There are several flavors of activations functions that can be used to threshold perceptron classifications. While the activation function is usually a homogeneous decision in a given neural network, in some deep learning models the activation function can change from layer to layer.
One factor to consider when choosing an activation function is that strictly positive values can be awkward in multilayer models. If outputs are all positive, the next transition point being at zero can put a lot of pressure on the bias term to compensate and results in slow learning. For this reason, hyperbolic tangent functions (which saturate at -1 and 1), are sometimes more desirable than logistic functions (which saturate at 0 and 1).
Changing the steepness of the activation function can affect how a neural networks learns because the training algorithm will converge faster if the steepness is set to a high value. While this is desirable in some cases, such a decision would not be wise for a neural network that requires fractional output.

Backpropagation

Neural networks are trained using backpropagation, which is essentially the repetitive application of the chain rule of calculus to adjust weights within the model. Backpropagation algorithms determine weight adjustments by propagating the error backwards from the output layer to the input layer while adjusting the weights along the way.
The back-propagated error can be calculated incrementally for a single training pattern or as a sum of all the errors (called a batch) from an entire training file. The advantage of using an incremental training algorithm is that since the weights are adjusted many times during each training cycle, the training is less likely to get stuck in a local-minima state where small changes increase the error even though the model has not yet arrived at the optimal solution. Meanwhile, batch training algorithms are sometimes preferable because they compile global optimization information that is not measurable on an incremental scale. Most sources I've found recommend batch training algorithms over incremental ones unless you have a very large number of training patterns.

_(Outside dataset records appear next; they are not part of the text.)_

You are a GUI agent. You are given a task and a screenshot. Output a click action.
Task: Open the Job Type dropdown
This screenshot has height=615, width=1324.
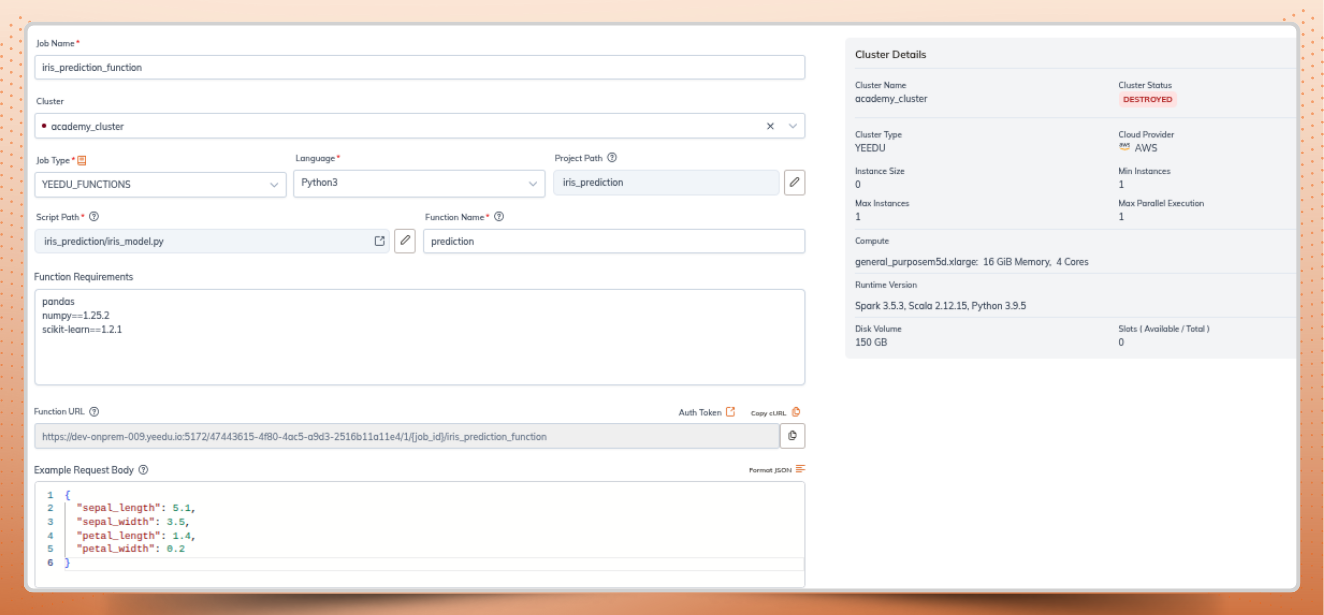point(272,184)
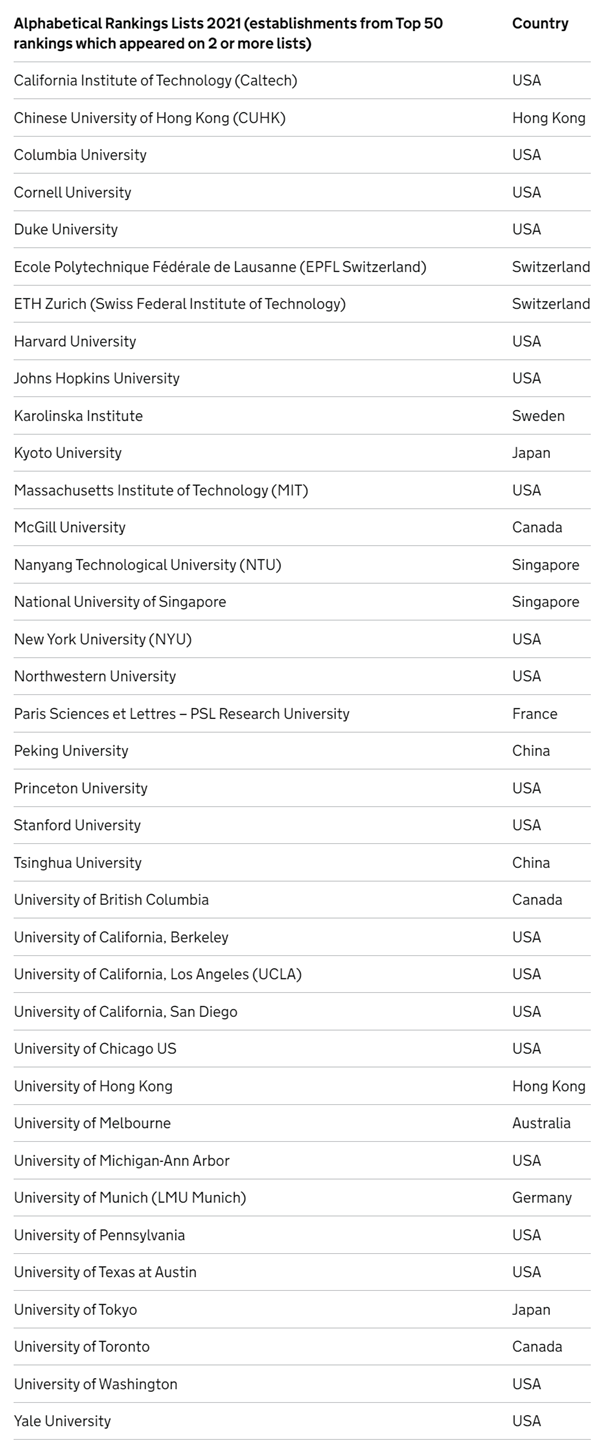Click the Yale University entry
607x1454 pixels.
click(62, 1421)
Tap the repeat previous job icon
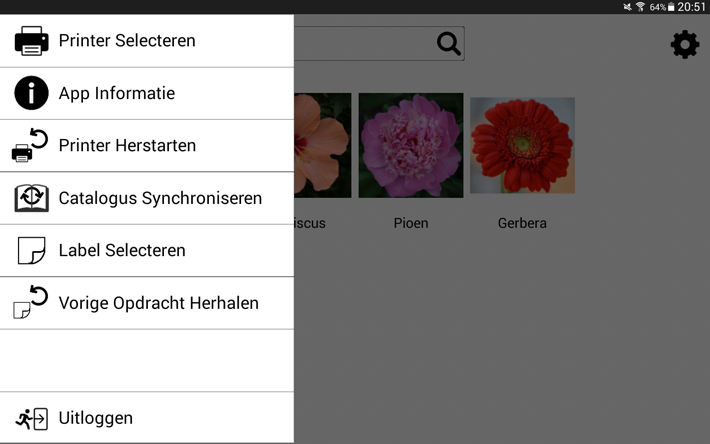710x444 pixels. coord(31,302)
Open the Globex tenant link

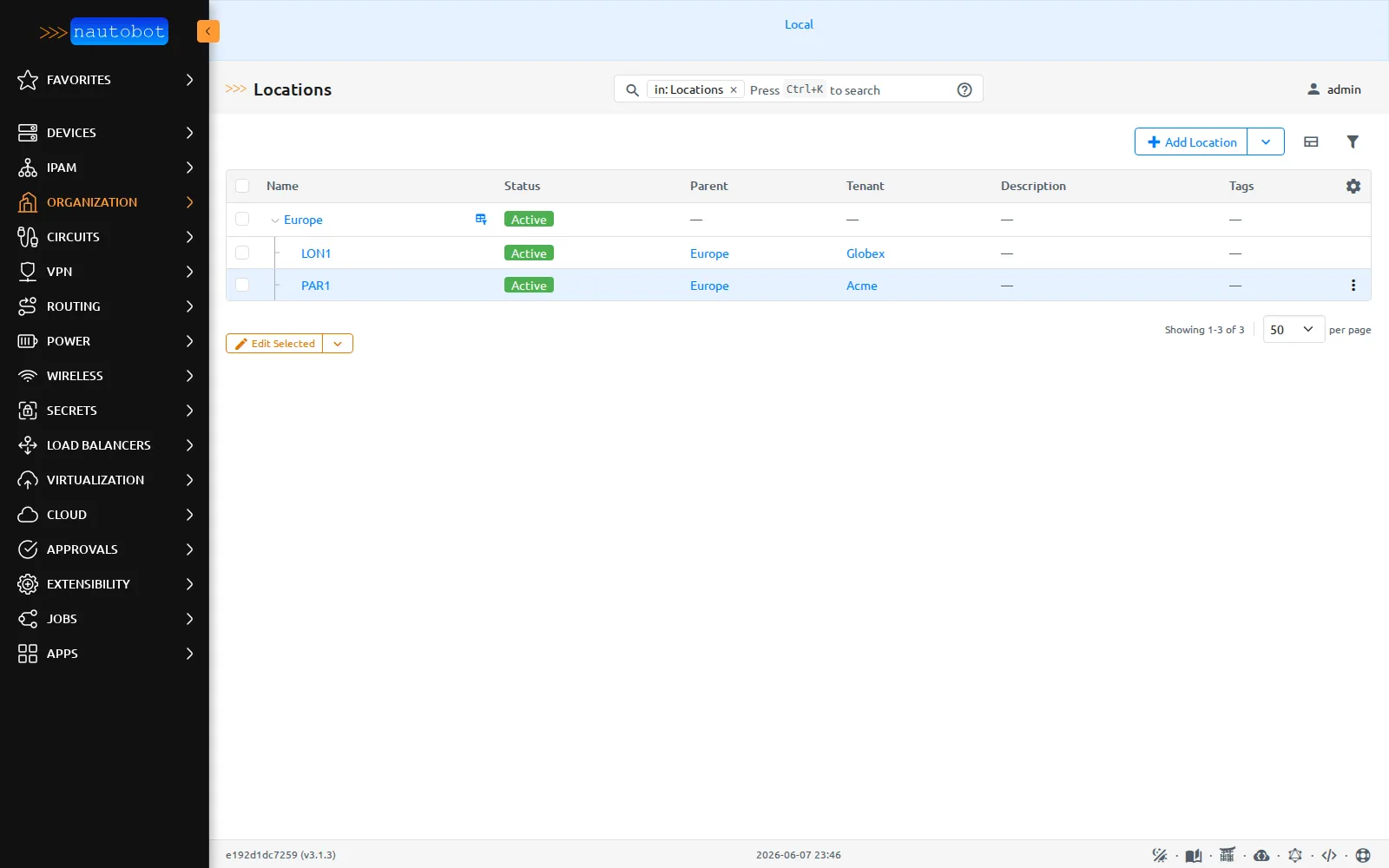[x=865, y=253]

Another consideration when deciding how to train a neural network is the appropriate number of training cycles to run. This decision is influenced by the same challenge we saw when discussing neural network architecture (above): while more training cycles allow the model to learn more complex problems, too many cycles will specialize the model the the nuances of the training examples and it won't be able to pick out more general patterns in unseen data. The best way to guard against this is to have a set of data used for training and a second set for verification after training is complete.